Earth thermophysics is a branch of geophysics that uses the naturally occurring surface temperature as a function of the cyclical variation in solar radiation to charactertize planetary material properties.

Thermophysical properties are characteristics that control the diurnal, seasonal, or climatic surface and subsurface temperature variations (or thermal curves) of a material. The most important thermophysical property is thermal inertia, which controls the amplitude of the thermal curve and albedo (or reflectivity), which controls the average temperature.

This field of observations and computer modeling was first applied to Mars due to the ideal atmospheric pressure for characterizing granular materials based upon temperature [Wechsler and Glaser, 1965]. The Mariner 6, Mariner 7, and Mariner 9 spacecraft carried thermal infrared radiometers [Neugebauer, et al., 1971; Kieffer et al., 1973], and a global map of thermal inertia was produced from modeled surface temperatures [Kieffer, et al., 1977] collected by the Infrared Thermal Mapper Instruments (IRTM) on board the Viking 1 and 2 Orbiters.

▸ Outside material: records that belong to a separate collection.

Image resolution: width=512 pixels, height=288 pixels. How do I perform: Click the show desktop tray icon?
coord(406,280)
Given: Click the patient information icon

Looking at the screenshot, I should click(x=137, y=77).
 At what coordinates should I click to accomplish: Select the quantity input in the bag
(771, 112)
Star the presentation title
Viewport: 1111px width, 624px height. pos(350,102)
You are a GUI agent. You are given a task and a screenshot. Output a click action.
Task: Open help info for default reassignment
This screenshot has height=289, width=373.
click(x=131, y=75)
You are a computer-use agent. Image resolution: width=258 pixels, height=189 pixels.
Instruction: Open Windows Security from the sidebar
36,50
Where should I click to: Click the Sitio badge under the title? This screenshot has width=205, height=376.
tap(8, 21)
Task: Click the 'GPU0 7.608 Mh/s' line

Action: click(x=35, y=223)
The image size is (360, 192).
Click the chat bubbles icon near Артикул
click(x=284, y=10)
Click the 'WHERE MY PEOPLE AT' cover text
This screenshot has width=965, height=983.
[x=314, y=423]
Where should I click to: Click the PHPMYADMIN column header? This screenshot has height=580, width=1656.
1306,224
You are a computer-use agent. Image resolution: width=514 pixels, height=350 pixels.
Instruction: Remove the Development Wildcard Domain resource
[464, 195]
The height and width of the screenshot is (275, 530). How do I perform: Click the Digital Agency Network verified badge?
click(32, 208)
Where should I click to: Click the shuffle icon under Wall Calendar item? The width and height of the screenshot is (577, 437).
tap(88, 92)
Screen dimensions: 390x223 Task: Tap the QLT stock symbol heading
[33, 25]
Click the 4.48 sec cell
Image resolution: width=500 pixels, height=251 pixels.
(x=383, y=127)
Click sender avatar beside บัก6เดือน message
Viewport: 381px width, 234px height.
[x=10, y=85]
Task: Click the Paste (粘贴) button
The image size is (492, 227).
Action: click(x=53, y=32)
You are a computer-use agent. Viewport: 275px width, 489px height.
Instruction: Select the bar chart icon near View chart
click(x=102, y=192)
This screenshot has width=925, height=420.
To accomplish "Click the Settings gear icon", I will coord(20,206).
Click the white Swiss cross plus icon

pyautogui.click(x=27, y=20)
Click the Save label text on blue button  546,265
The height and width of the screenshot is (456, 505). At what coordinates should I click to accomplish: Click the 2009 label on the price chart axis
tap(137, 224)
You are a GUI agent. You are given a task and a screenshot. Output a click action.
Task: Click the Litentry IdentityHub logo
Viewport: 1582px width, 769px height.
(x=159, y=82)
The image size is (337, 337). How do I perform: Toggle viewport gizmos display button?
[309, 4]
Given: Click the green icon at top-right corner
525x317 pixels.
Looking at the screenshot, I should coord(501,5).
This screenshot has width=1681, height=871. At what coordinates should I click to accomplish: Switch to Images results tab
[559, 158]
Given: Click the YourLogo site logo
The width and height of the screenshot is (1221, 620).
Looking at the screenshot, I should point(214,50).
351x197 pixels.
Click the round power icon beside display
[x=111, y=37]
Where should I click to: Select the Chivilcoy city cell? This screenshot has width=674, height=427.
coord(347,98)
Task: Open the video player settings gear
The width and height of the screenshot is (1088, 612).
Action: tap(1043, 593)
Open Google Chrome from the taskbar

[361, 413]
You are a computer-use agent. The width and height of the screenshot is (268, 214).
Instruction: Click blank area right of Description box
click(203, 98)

The original thermophysical models were based upon the studies of lunar temperature variations by Wesselink [1948] and Jaeger [1953]. Further development of the models for Mars included surface-atmosphere energy transfer [Leovy, 1966], atmospheric back-radiation [Neugebauer et al., 1971], surface emissivity variations [Kieffer et al., 1973], CO2 frost and blocky surfaces [Kieffer et al., 1977], variability of atmospheric back-radiation [Haberle and Jakosky, 1991], effects of a radiative-convective atmosphere [Hayashi et al., 1995], and single-point temperature observations [Jakosky et al., 2000; Mellon et al., 2000].